▶ _PROBLEM TO WORK ON_
For the data below, restate word for word only the lines from the line containing "Enable the Data" through the line containing "Given: Toggle the", both ends included.

[Pixel coordinate grounding data]
┄┄┄┄┄┄
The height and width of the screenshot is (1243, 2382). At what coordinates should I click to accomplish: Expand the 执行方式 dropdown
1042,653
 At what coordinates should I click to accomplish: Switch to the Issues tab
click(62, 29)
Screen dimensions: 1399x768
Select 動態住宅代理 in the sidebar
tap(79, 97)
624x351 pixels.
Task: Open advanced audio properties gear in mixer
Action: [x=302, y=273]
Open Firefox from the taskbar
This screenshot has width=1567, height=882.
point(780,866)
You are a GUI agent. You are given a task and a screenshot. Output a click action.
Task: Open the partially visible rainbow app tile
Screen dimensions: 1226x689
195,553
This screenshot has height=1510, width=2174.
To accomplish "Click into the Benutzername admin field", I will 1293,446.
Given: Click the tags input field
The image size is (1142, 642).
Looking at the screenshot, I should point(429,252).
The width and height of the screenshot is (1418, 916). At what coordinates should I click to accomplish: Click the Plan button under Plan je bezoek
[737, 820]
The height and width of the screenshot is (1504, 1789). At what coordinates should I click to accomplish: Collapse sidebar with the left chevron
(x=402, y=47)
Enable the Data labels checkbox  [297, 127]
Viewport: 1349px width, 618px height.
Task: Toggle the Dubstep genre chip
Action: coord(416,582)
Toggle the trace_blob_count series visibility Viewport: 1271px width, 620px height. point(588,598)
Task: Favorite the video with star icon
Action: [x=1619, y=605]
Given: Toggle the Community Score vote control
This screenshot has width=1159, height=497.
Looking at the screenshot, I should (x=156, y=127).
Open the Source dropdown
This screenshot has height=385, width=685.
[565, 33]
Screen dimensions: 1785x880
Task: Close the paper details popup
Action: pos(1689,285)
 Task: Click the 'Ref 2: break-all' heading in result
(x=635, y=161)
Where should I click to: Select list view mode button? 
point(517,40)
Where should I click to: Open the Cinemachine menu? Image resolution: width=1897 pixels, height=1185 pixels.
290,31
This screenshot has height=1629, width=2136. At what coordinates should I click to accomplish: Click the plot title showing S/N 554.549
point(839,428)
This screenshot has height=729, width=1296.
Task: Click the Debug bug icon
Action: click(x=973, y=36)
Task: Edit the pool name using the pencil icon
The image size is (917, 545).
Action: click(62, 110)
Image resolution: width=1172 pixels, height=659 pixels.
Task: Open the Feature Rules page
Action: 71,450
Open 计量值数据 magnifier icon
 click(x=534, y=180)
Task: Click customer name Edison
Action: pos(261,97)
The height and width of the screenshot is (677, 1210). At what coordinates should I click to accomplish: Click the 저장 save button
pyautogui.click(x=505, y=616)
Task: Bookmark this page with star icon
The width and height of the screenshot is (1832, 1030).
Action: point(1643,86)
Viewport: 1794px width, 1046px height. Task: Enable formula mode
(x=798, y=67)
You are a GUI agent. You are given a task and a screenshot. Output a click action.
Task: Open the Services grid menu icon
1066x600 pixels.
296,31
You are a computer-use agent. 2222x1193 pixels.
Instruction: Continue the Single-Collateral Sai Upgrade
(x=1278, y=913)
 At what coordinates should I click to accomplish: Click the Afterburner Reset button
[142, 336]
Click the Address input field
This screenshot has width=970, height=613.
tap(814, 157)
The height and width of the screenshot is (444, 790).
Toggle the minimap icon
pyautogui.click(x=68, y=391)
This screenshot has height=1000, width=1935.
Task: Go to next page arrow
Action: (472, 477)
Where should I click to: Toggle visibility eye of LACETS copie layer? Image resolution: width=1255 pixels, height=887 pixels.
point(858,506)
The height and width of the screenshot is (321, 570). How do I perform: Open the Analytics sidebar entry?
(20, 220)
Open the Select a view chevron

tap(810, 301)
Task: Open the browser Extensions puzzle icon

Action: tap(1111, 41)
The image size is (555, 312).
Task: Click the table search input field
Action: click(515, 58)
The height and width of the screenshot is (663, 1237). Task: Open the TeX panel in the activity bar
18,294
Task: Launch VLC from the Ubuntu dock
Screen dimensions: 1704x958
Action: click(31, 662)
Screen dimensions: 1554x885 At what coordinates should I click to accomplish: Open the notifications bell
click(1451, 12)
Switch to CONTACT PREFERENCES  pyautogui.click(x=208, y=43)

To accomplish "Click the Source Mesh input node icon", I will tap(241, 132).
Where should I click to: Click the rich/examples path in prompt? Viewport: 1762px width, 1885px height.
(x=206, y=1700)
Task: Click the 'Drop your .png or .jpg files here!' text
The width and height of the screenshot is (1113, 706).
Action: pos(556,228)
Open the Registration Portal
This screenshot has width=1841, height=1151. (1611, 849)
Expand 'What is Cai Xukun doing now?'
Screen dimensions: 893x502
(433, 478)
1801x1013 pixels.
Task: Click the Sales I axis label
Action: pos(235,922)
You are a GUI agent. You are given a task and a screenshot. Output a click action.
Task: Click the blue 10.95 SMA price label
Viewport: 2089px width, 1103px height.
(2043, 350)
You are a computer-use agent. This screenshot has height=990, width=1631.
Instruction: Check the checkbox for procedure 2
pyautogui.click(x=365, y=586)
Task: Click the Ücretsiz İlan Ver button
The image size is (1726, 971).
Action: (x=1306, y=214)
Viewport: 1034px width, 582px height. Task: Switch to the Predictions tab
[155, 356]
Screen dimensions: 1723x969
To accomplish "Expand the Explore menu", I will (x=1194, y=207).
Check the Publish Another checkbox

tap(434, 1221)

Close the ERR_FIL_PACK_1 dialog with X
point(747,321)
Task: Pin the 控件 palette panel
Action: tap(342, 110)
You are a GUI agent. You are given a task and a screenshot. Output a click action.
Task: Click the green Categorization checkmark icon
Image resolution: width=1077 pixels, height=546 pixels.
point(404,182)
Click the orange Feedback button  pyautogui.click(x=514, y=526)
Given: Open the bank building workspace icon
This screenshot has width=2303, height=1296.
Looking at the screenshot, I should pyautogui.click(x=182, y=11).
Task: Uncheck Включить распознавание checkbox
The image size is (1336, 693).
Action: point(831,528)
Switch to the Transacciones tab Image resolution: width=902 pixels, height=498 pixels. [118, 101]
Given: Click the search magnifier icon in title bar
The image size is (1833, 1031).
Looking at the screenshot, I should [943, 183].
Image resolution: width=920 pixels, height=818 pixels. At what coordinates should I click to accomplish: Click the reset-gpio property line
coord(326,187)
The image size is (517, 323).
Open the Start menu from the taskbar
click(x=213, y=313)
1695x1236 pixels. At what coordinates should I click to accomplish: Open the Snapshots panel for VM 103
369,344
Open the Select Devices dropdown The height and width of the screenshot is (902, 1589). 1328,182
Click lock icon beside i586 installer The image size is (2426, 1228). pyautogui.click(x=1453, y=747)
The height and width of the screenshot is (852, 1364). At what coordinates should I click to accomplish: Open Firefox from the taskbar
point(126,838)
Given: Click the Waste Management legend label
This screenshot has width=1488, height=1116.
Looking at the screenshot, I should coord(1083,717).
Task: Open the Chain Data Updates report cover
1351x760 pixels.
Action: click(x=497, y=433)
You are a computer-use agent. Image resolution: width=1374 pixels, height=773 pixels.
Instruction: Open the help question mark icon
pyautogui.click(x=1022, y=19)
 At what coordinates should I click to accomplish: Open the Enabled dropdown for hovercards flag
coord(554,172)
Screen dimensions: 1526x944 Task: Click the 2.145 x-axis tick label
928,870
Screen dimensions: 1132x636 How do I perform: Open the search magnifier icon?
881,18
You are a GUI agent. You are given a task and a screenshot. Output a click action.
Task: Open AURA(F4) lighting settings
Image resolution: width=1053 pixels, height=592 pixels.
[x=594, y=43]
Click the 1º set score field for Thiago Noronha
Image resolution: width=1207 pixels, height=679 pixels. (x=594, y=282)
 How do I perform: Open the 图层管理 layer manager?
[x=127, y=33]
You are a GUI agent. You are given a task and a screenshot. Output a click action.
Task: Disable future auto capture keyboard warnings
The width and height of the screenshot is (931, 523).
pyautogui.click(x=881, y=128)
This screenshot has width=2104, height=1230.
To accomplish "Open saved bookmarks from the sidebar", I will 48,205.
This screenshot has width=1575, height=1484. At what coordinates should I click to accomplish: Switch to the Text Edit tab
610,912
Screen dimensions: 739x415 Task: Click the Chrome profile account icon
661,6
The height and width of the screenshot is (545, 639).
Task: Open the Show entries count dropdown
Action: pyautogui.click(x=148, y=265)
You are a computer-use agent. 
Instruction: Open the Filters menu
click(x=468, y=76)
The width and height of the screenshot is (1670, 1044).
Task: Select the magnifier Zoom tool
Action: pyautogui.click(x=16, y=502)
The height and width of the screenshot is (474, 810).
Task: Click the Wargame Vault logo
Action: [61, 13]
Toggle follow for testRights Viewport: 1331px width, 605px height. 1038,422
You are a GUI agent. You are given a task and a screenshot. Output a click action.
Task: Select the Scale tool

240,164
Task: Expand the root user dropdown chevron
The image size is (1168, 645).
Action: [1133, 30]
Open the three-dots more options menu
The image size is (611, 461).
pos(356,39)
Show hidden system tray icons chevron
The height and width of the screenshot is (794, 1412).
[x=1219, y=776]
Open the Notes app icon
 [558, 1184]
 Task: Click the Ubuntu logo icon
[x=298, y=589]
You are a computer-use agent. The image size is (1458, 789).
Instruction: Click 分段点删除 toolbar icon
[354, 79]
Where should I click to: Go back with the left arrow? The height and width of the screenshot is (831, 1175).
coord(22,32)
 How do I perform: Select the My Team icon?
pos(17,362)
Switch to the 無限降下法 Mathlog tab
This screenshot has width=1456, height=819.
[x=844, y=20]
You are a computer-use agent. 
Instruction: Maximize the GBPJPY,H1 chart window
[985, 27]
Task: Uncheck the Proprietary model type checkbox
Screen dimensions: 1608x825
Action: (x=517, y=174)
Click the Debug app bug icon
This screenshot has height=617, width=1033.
┄┄┄┄┄┄
▶ _RESPONSE BOX_
Enable the Data labels checkbox  [297, 127]
Viewport: 1349px width, 618px height.
Task: Toggle the Dubstep genre chip
Action: coord(416,582)
Toggle the trace_blob_count series visibility Viewport: 1271px width, 620px height. point(588,598)
Task: Favorite the video with star icon
Action: [x=1619, y=605]
Given: Toggle the Community Score vote control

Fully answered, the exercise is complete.